## Sezione del documento:
──────────────────────────────
La versione testata è quella Xbox 360.

Commento

Bladestorm tenta di aumentare il tasso strategico di un genere fin'ora decisamente legato all'azione, introducendo punti di conquista e una componente gestionale più profonda. Purtroppo vincola le novità ad una struttura ancora palesemente arcade che finisce per limitare lo spazio di manovra. Tecnicamente insufficiente non riesce ad esaltare nemmeno dal punto di vista coreografico. Consigliato agli amanti del genere che desiderano seguirne l'evoluzione, ma con qualche riserva.

Pro

  • un sacco di unità su schermo
  • finalmente una componente gestionale strutturata
  • introduce qualche novità sul versante giocabilità...
──────────────────────────────
## Dati in ingresso:
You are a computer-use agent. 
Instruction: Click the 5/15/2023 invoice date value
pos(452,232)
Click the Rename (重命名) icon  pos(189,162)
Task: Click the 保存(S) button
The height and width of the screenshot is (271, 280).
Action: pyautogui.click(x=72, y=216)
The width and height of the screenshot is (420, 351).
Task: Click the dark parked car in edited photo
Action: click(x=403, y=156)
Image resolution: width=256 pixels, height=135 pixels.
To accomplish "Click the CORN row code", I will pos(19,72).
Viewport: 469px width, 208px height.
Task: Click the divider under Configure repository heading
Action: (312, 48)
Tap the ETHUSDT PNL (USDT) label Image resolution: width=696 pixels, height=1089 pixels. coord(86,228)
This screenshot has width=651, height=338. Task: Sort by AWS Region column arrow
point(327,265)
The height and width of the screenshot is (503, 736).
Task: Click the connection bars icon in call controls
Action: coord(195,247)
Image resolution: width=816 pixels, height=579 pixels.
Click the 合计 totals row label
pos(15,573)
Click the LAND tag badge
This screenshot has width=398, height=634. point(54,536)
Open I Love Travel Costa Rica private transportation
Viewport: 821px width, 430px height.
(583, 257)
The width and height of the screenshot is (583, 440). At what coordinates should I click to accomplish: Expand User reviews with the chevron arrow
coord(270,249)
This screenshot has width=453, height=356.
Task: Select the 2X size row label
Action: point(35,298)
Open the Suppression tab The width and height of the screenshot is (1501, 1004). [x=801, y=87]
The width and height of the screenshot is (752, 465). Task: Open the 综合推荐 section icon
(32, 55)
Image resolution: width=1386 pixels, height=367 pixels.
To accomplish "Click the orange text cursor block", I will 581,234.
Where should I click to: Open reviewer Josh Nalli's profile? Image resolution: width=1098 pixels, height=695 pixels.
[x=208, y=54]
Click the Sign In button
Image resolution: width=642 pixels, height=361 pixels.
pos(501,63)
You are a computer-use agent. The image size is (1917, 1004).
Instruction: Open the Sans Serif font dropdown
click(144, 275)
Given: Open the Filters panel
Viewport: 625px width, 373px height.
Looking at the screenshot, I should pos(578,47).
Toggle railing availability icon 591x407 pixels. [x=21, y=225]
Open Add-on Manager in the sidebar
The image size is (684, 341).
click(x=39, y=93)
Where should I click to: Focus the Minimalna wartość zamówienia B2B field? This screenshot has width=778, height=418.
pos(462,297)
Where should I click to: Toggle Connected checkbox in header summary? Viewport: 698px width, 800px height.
──────────────────────────────
## Sfida 1:
Quale versione del gioco è stata testata, secondo la recensione di Bladestorm?
## Sfida 2:
Ricopia senza modifiche le righe, partendo da quella che contiene "Where should I click to: Open" e arrivando all'ultima riga, entrambe comprese.
La recensione e le righe provengono da fonti diverse.

## Output completo 1:
La versione Xbox 360.

## Output completo 2:
Where should I click to: Open reviewer Josh Nalli's profile? Image resolution: width=1098 pixels, height=695 pixels.
[x=208, y=54]
Click the Sign In button
Image resolution: width=642 pixels, height=361 pixels.
pos(501,63)
You are a computer-use agent. The image size is (1917, 1004).
Instruction: Open the Sans Serif font dropdown
click(144, 275)
Given: Open the Filters panel
Viewport: 625px width, 373px height.
Looking at the screenshot, I should pos(578,47).
Toggle railing availability icon 591x407 pixels. [x=21, y=225]
Open Add-on Manager in the sidebar
The image size is (684, 341).
click(x=39, y=93)
Where should I click to: Focus the Minimalna wartość zamówienia B2B field? This screenshot has width=778, height=418.
pos(462,297)
Where should I click to: Toggle Connected checkbox in header summary? Viewport: 698px width, 800px height.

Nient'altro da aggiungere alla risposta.